The current behavior of SPrintf seems to be that the std::string used as a write-buffer has new data appended instead of having existing data replaced with new as the equivalent C function sprintf does. Consequently, I have to do "<string instance>.clear()" in order to reuse the same string during repeated SPrintf calls.

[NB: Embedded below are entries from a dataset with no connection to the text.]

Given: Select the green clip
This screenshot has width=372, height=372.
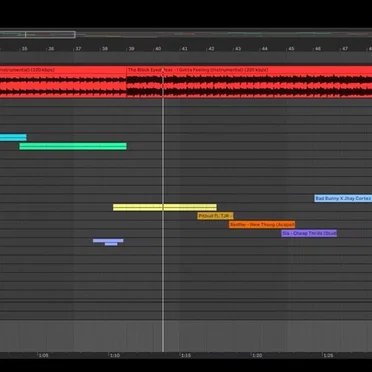Looking at the screenshot, I should click(73, 146).
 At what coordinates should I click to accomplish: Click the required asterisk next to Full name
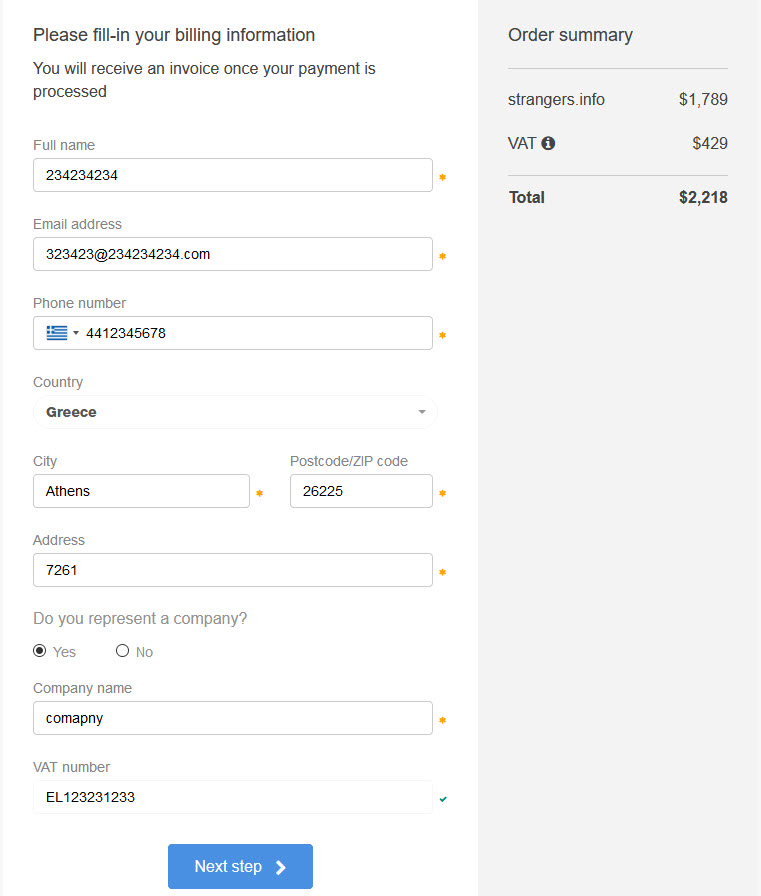point(442,177)
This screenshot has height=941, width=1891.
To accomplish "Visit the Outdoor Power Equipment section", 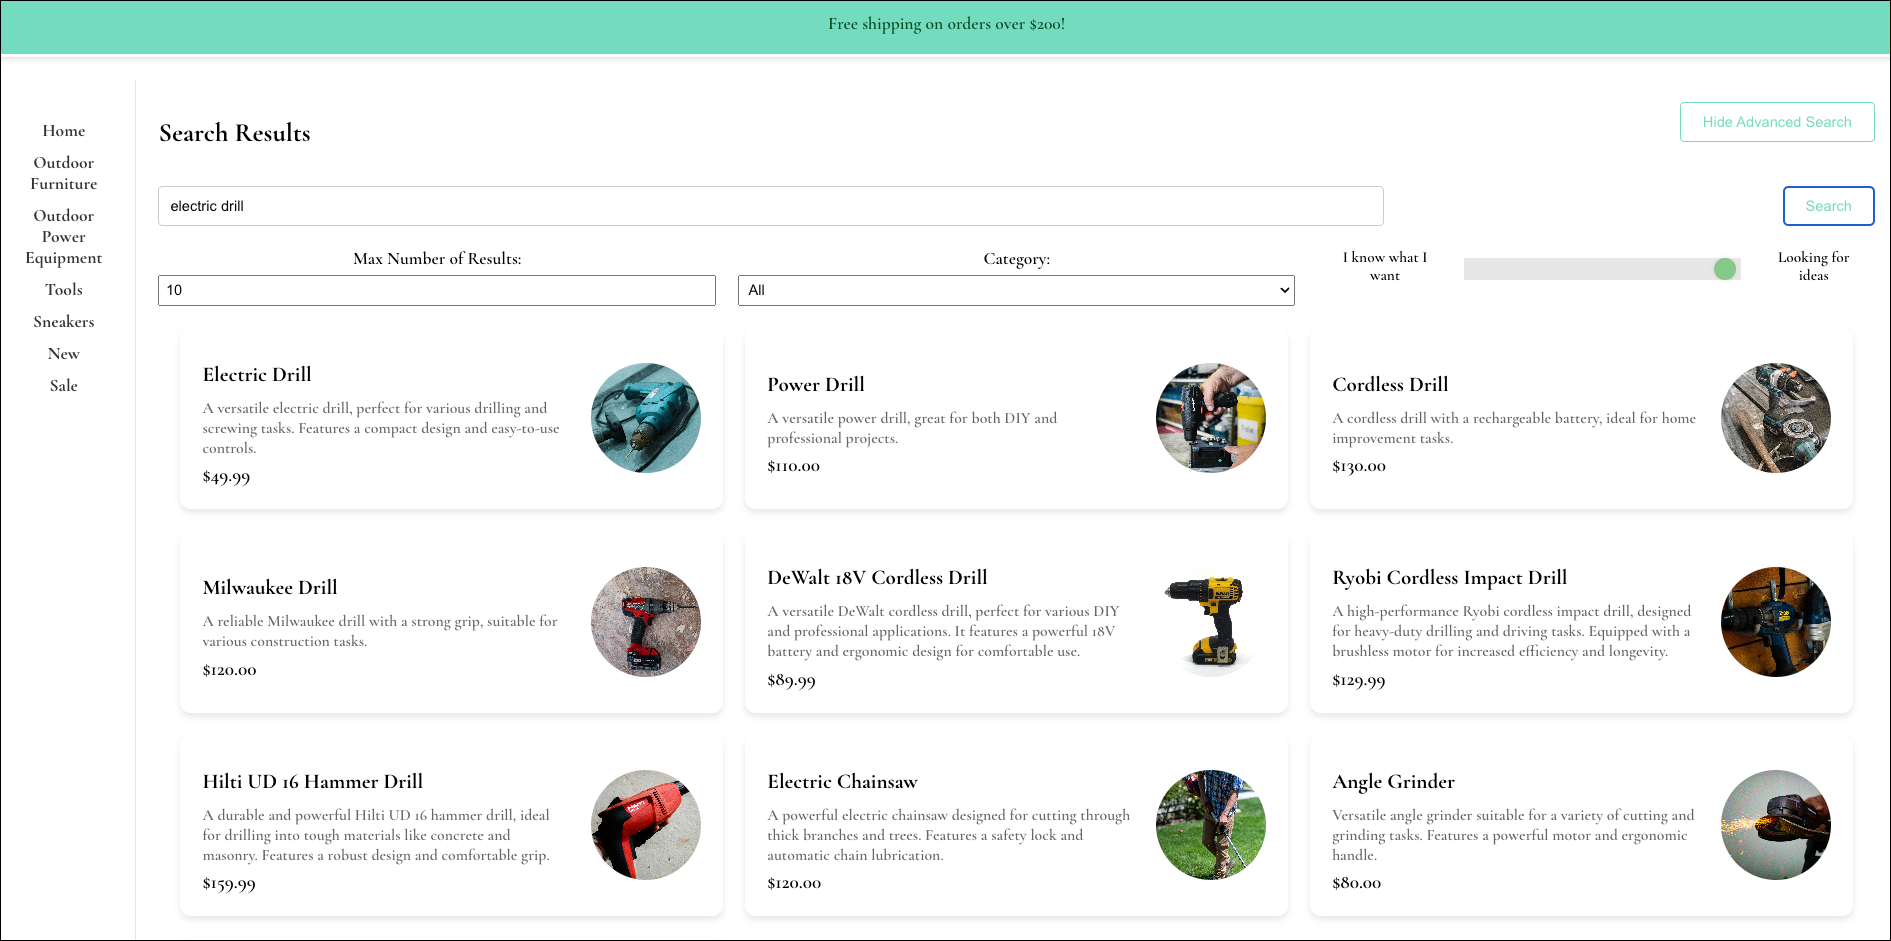I will 63,236.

I'll be happy to submit a patch if you agree with my observation that SPrintf should mimic sprintf and always start at position 0 in its write-buffer and replace any existing data.
-Tom
If you would like to refer to this comment somewhere else in this project, copy and paste the following link:
The rationale for that behavior was that appending is "more primitive" than clearing and then appending, i.e., if all you have is a SPrintf that always clear()s, you cannot build a string efficiently with multiple calls to SPrintf. In contrast, if all you have is a SPrintf that never clears, it's easy to clear the target from the outside. Incidentally, you _can_ build a string efficiently with multiple calls to sprintf if you preallocate your buffer accordingly and do the appropriate pointer arithmetic (unpleasant but efficient).
That being said, it's hard to tell which behavior is better and closer to sprintf. I'm curious to hear what other people think.
Andrei
If you would like to refer to this comment somewhere else in this project, copy and paste the following link:
Andrei, thanks for your reply. (Note that I have loved your Printf family since I first read your article introducing it--have you proposed it as a Boost library?)
Regarding which behavior is better, all I can say is that I used sprintf (and snprintf) for years (until SPrintf came along) and have always used the, to my perhaps naive view, "default" behavior where I passed it the beginning address of my buffer. I have never thought of using it to append because, for that operation, I usually used strcat with a formatted string (probably made with another sprintf call using another buffer).
If it were up to me, I think I would make the "clearing" behavior the default and expect the user to use something STL-like such as "SPrintf(buf.end(), fmt)(arg);" to append.
But again, I was never smart enough to see the appending possibility of sprintf, so most others may disagree.
-Tom
If you would like to refer to this comment somewhere else in this project, copy and paste the following link:
About the quality of SafeFormat - in order to really be up to snuff, FPrintf should do its own file locking, which is not portable. I never got around to doing it, and as a result SPrintf is slower than fprintf and less thread-safe (lines might get fragmented).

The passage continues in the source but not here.